Yeah lets see if we could avoid it by using xarray as you suggested.
> 
>> +{
>> +	unsigned long idx = 0, count = 0;
>> +	struct request_queue *q;
>> +	struct elevator_tags **tags;
>> +	gfp_t gfp = GFP_NOIO | __GFP_NOWARN | __GFP_NORETRY;
>> +
>> +	lockdep_assert_held_write(&set->update_nr_hwq_lock);
>> +	/*
>> +	 * Accessing q->elevator without holding q->elevator_lock is safe
>> +	 * because we're holding here set->update_nr_hwq_lock in the writer
>> +	 * context.

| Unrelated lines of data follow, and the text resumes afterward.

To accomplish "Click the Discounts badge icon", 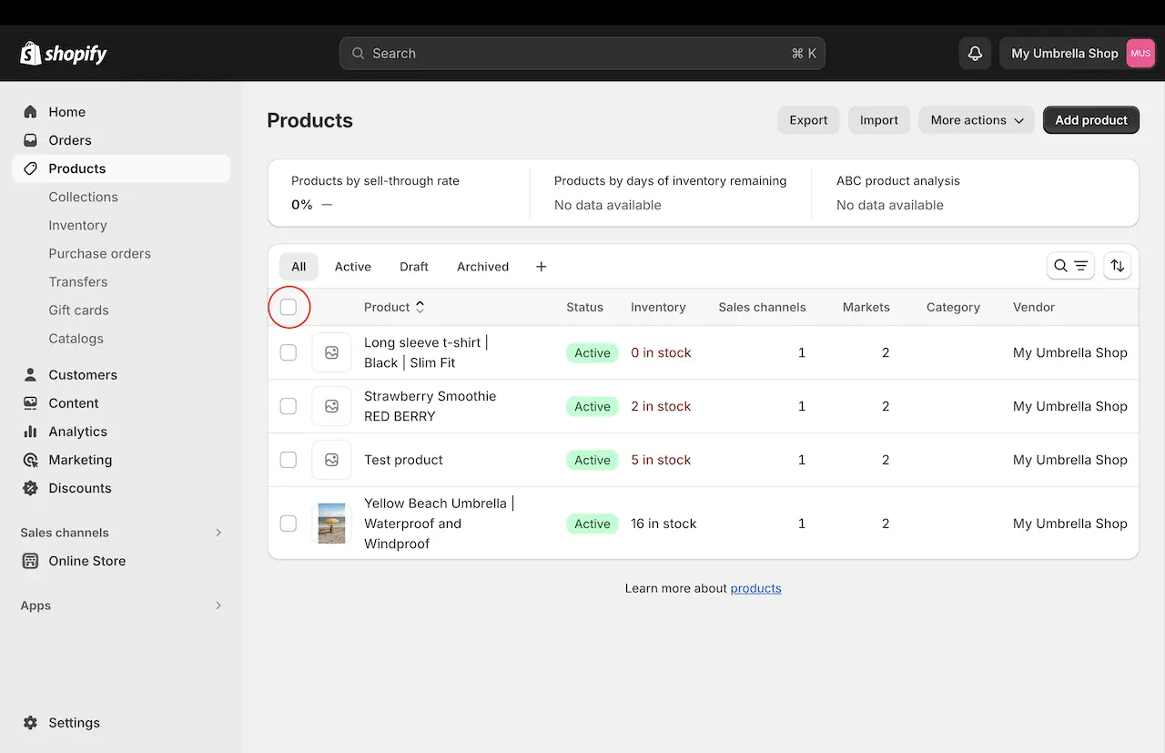I will click(31, 488).
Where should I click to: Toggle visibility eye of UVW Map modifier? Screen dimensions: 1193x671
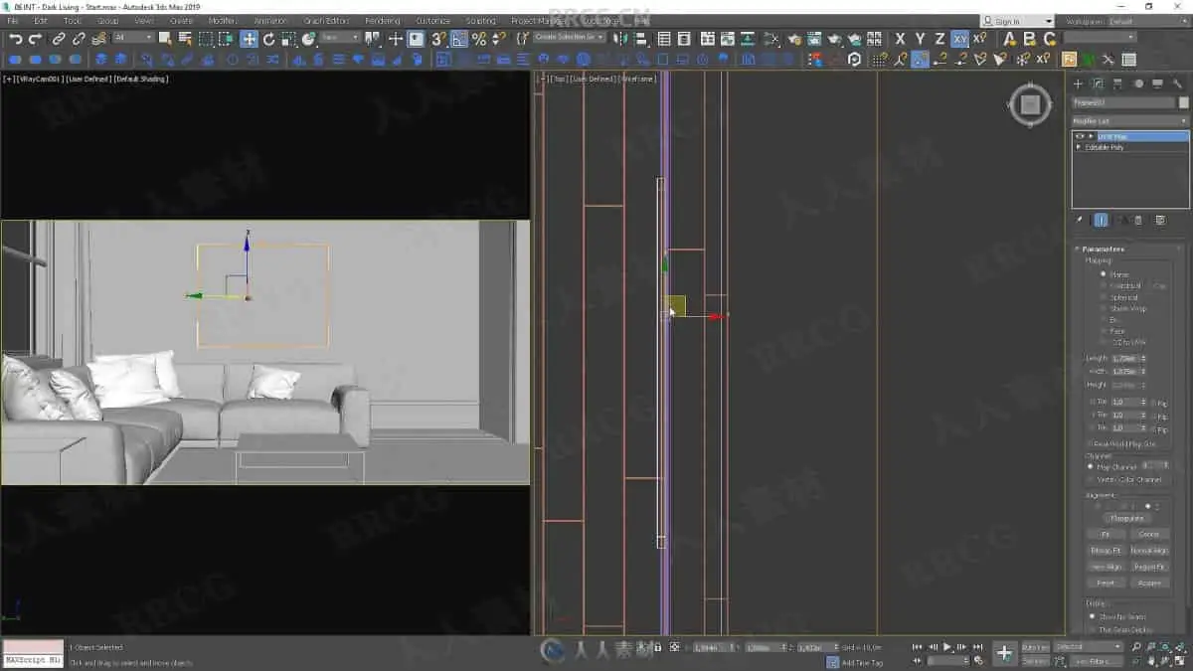click(1080, 136)
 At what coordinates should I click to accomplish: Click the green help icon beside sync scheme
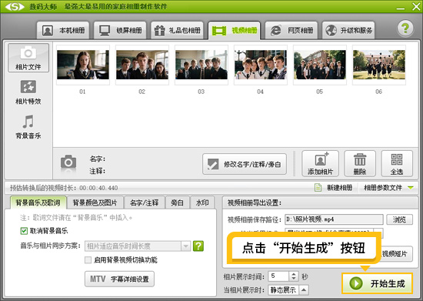[x=198, y=246]
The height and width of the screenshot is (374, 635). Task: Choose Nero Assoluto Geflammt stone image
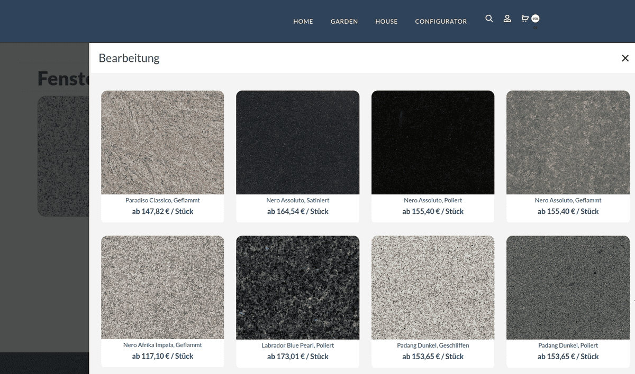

So, scheduler update/switch code (which acquires the same
>> +	 * lock but in the reader context) can't run concurrently.
>> +	 */
>> +	list_for_each_entry(q, &set->tag_list, tag_set_list) {
>> +		if (q->elevator)
>> +			count++;
>> +	}
>> +
>> +	if (!count)
>> +		return 0;
>> +
>> +	tags = kcalloc(count, sizeof(struct elevator_tags *), gfp);
>> +	if (!tags)
>> +		return -ENOMEM;
>> +
>> +	list_for_each_entry(q, &set->tag_list, tag_set_list) {
>> +		if (q->elevator) {
>> +			tags[idx] = __blk_mq_alloc_sched_tags(set, nr_hw_queues,
>> +					q->id);
>> +			if (!tags[idx])
>> +				goto out;
>> +
>> +			idx++;
>> +		}
>> +	}
>> +
>> +	*elv_tags = tags;
>> +	return count;
>> +out:
>> +	blk_mq_free_sched_tags(set, tags);
>> +	return -ENOMEM;
>> +}
> 
> I believe lots of code can be saved if you take xarray to store the
> allocated 'struct elevator_tags', and use q->id as the key.
> 
I think using xarray is a nice idea! I will rewrite this code 
using xarray in the next revision.

> Also the handling for updating_nr_hw_queues has new batch alloc & free logic
> and should be done in standalone patch. Per my experience, bug is easier to
> hide in the big patch, which is more hard to review.
> 
Sure, I'd further split the patch in the next revision.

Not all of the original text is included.